Pleomorphic Xanthoastrocytoma
The pleomorphic xanthoastrocytoma (PXA) was first identified
as a distinctive astrocytic neoplasm with a comparatively
good prognosis by Kepes
et al. in 1979. The typical clinical presentation
is that of a young adult (most commonly in the second
decade) with a long-standing history of seizures. Pathomorphologic features include superficial cortical
location (most frequently in the temporal lobe) with leptomeningeal involvement, striking tumor cell pleomorphism, an abundant reticulin meshwork enveloping the
neoplastic cells, and frequent (but not invariably present) lipidization of tumor cells. Significantly, there is a very
low mitotic rate and necrosis is absent. The morphologic
features of PXA are quite similar to those of meningeal
sarcoma and giant cell glioblastoma, two entities that carry
worse prognoses. PXA is differentiated from malignant
mesenchymal mimics by demonstration of tumor cell immunopositivity for GFAP. The separation from more
malignant astrocytic neoplasms is based on both clinical
characteristics, such as the typically young age of the
patient, and, histologically, the lack of tumor necrosis and
paucity of mitotic activity. Exclusion of glioblastoma on
purely morphologic grounds by examination of limited tissue
samples, such as those obtained by stereotactic needle
biopsy, may not be possible and caution is warranted in such
cases, particularly in the presence of features that are at
variance with the typical presentation such as older patient
age or atypical tumor location. The presence of numerous
mitotic figures, in particular, should heighten suspicion of
a more aggressive neoplasm.
The generally favourable prognosis for PXA patients, with
extended survival for many years or even decades, has been
well documented (it is, indeed, the most compelling
justification for recognition of PXA as a distinctive class
of astrocytic neoplasm). However, instances of early
recurrence and malignant evolution of PXA (in some cases
more than 10
years after initial diagnosis) have been reported.

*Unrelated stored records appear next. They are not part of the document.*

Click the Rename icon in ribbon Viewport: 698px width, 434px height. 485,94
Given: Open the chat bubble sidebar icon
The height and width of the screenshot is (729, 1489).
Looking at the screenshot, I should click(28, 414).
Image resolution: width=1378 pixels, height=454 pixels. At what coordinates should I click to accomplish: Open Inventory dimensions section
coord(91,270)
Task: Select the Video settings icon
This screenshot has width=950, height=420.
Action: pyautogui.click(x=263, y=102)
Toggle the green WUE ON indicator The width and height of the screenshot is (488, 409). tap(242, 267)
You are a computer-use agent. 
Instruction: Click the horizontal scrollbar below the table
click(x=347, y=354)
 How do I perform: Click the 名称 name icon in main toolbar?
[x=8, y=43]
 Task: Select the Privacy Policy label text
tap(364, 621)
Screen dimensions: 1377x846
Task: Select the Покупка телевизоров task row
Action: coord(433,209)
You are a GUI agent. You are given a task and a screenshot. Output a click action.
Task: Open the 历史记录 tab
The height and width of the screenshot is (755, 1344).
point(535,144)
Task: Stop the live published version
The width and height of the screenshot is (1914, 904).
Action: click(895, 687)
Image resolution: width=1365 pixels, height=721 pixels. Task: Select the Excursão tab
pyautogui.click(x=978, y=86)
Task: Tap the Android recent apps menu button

Although it is possible that some of these cases may
represent misidentified malignant astrocytomas, others seem
to be thoroughly evaluated bona fide examples. The PXA is
therefore best viewed as a strikingly pleomorphic low-grade
astrocytic tumor with a comparably favourable prognosis for
extended survival, but which, like other classes of
low-grade astrocytoma, has the potential for recurrence and,
in some cases, malignant progression.